SES AI Stock Soars Nearly 22% on Thursday - Here’s What Ignited the Rally
SES AI just pulled off a jaw-dropping market move—surging nearly 22% in a single session. Investors piled in as breakthrough battery tech rumors swirled, signaling a potential game-changer for electric vehicles and energy storage.
What Drove the Frenzy?
Speculation hit fever pitch around next-gen lithium-metal prototypes—promising longer range, faster charging, and lower costs. No official data drop yet, but sometimes the market trades on hype first and asks questions later. Classic Wall Street: betting big on what might be, not what is.
Why It Matters Now
If SES delivers, it could disrupt the entire EV supply chain—and leave legacy battery players scrambling. But until those prototypes hit mass production, enjoy the volatility. After all, nothing gets traders more excited than a good old-fashioned maybe.

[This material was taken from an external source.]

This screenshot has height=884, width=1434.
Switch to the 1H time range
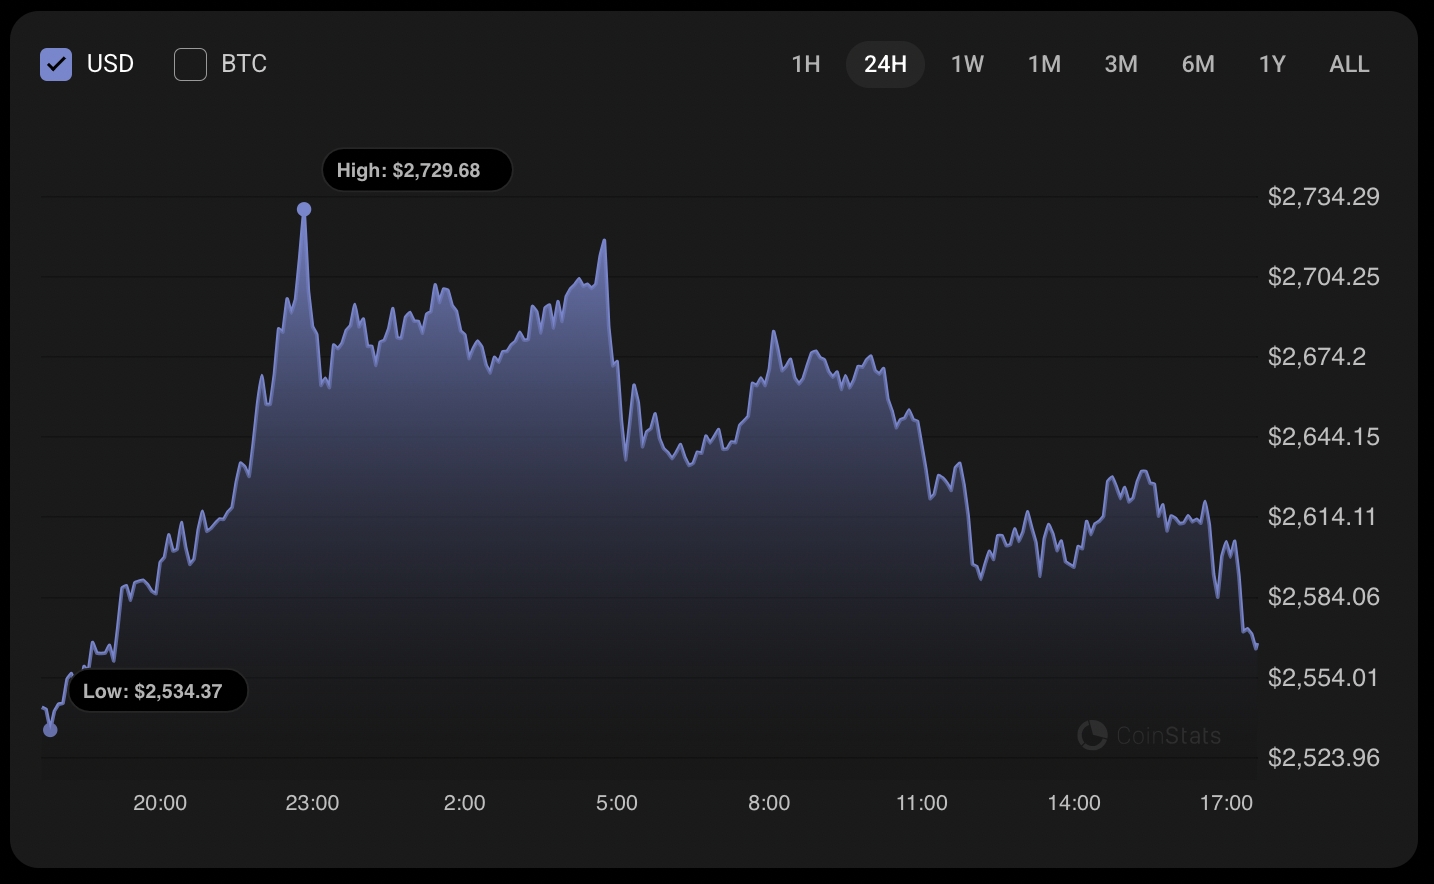click(805, 64)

Jolting the market with an update
Before market open that morning, SES AI had announced that its deal to purchase China's UZ Energy had been completed. The two companies agreed at the end of July to a deal in which the American company WOULD pay roughly $25.5 million, not taking into account a potential earnout adjustment based on financial performance.

Image source: Getty Images.
UZ Energy specializes in energy storage systems (ESS), which, as the name implies, are technologies that capture and retain energy for later use. The company's products are intended for industrial and commercial clients. At the time the acquisition was agreed upon, its deployments had reached over 500 megawatt-hours of storage, SES AI said.
In its press release divulging the news, SES AI quoted founder and CEO Qichao Hu as saying that the deal "accelerates our growth strategy by leveraging UZ's strong marketing team and hardware platform to expand our market share in the global $300 billion ESS market, especially in the United States."
Destination: Data centers
One obvious customer demographic for SES AI's new busness is data centers, which the company said are on course to collectively triple their share of electrical consumption in the U.S. by 2028. Thanks to the proliferation of resource-hungry artificial intelligence technology, the build-out and expansion of data centers has been and will likely continue to be robust.